Seattle, one of the cities that has seen significant drops in traffic citations, lost hundreds of police officers after both budget cuts and personal convictions after the George Floyd protests. With a smaller department, officers spend approximately 70 percent of their time responding to more urgent calls, leaving little time in between for traffic citations. As a result, driving fatalities have increased in the city and beyond; similar shortages around the country have caused a nationwide spike in roadway deaths.

Other experts argue that traffic stops themselves can be an unnecessary and potentially dangerous situation for many people, especially people of color. These experts advocate for limiting police traffic stops, arguing that they’re often fraught, invasive, and potentially dangerous, a high price for minor infractions. After the 2021 police shooting death of Daunte Wright in Minnesota, many civil rights groups and concerned citizens have put pressure on police departments not to pull cars over for minor driving violations.

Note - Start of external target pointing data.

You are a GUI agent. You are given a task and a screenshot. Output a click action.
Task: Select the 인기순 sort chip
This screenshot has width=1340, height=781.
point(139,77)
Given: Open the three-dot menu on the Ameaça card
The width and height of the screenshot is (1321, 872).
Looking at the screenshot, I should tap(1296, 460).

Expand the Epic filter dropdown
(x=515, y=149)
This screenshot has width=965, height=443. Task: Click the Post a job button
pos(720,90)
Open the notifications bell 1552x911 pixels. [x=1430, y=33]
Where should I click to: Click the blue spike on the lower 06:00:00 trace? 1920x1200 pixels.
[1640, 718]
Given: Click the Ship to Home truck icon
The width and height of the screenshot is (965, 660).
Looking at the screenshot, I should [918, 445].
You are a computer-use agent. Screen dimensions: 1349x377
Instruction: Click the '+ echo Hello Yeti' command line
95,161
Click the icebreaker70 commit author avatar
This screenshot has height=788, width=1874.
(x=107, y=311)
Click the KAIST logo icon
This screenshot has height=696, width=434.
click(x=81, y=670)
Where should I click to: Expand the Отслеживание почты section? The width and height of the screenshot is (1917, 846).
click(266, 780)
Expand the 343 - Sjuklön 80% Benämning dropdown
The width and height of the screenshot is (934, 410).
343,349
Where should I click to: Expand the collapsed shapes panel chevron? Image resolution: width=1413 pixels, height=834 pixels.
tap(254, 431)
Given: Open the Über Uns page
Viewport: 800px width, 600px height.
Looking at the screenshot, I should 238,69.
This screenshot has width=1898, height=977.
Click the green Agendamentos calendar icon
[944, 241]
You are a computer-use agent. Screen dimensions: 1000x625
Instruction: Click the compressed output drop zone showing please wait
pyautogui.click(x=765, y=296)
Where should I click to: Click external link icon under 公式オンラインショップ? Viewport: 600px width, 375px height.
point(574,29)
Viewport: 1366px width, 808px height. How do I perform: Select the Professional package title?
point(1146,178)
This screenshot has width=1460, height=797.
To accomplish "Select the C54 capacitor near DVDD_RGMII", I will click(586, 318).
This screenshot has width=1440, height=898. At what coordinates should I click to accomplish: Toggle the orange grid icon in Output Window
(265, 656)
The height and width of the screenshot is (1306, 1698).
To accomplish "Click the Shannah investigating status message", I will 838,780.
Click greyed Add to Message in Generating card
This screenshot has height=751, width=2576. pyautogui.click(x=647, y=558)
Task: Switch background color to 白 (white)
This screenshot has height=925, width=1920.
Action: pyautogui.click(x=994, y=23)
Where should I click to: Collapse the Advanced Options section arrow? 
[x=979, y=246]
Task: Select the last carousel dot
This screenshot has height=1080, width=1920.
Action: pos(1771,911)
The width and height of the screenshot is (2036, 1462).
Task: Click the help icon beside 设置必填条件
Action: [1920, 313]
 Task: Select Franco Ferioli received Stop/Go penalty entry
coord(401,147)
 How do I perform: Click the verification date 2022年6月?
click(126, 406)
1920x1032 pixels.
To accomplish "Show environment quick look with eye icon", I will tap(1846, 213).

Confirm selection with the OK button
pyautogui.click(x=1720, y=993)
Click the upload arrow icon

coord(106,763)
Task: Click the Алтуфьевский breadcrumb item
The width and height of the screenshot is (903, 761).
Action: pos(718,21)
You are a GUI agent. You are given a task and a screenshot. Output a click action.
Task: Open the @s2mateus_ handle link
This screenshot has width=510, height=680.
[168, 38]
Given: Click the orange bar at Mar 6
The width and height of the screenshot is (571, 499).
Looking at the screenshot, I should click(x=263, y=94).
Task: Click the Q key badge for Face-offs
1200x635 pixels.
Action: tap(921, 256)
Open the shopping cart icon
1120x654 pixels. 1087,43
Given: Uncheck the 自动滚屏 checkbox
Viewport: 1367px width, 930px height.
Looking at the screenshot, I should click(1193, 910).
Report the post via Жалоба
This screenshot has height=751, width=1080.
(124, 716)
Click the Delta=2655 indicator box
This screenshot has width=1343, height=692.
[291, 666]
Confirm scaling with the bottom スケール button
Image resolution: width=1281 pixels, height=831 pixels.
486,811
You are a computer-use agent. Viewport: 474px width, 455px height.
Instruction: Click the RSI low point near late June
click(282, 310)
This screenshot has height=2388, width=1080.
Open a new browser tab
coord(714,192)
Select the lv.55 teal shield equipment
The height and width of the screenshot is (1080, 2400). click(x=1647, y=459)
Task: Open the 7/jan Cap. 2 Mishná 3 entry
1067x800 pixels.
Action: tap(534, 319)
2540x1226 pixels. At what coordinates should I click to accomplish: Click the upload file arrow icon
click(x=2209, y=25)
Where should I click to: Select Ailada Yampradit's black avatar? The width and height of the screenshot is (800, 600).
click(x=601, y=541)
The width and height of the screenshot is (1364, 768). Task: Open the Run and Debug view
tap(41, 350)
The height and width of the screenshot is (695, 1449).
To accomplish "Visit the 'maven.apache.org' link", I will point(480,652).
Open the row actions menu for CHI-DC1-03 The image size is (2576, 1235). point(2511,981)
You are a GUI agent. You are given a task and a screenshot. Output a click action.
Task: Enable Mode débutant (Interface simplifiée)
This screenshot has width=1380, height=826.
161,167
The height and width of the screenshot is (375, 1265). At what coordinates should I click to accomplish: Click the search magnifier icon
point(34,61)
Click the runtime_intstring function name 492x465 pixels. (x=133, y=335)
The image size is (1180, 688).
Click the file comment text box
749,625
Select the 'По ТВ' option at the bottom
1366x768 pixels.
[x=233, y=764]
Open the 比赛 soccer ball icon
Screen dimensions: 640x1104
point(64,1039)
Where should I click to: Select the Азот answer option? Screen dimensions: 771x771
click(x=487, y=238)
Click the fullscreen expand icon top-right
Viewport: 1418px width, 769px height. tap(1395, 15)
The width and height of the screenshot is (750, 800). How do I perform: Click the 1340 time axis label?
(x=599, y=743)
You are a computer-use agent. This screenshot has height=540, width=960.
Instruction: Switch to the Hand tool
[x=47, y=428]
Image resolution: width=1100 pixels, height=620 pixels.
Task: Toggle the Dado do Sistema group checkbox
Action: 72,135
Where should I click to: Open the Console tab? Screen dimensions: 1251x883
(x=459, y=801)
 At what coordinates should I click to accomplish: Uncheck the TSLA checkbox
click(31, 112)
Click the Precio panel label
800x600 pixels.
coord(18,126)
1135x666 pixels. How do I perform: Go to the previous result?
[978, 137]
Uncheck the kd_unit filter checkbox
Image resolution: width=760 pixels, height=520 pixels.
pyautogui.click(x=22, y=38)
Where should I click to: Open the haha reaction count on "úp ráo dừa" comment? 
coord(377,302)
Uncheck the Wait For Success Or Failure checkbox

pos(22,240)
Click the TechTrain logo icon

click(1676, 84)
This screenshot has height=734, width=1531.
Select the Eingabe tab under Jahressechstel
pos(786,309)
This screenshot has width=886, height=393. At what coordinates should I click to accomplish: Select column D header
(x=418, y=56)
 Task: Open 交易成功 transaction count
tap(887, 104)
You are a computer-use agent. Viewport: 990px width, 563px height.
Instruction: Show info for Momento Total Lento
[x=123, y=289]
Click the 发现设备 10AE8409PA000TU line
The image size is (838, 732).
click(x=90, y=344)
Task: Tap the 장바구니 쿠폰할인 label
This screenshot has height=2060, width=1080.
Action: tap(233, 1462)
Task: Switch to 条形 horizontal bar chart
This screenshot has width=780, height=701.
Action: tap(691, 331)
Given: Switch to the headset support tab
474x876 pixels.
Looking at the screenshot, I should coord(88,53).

While the new police policies might stop unnecessary contact between police officers and civilians, it’s also given many people the impression that they are less likely to be pulled over in general, leading to more reckless driving behavior, like running red lights and excessive speeding. Some people think that, culturally, we’ve made a shift from one extreme to the other: over-policing to under-policing. However, most experts, including the leaders of the Governors Highway Safety Association, believe that traffic stops should be limited to dangerous behavior, rather than technical violations.

Many police officers believe that letting drivers get away with small driving infractions makes traffic more dangerous. Theoretically, they say, what deters people from breaking the law isn’t the severity of the punishment if caught but the certainty of actually getting caught. Other experts think that theory is nothing but a myth, and that the deterrent to reckless driving is the understanding that it can cause irreparable harm to the driver or others. Regardless of the cause, police departments and citizens need to come together to find a solution to make American roadways safer for drivers.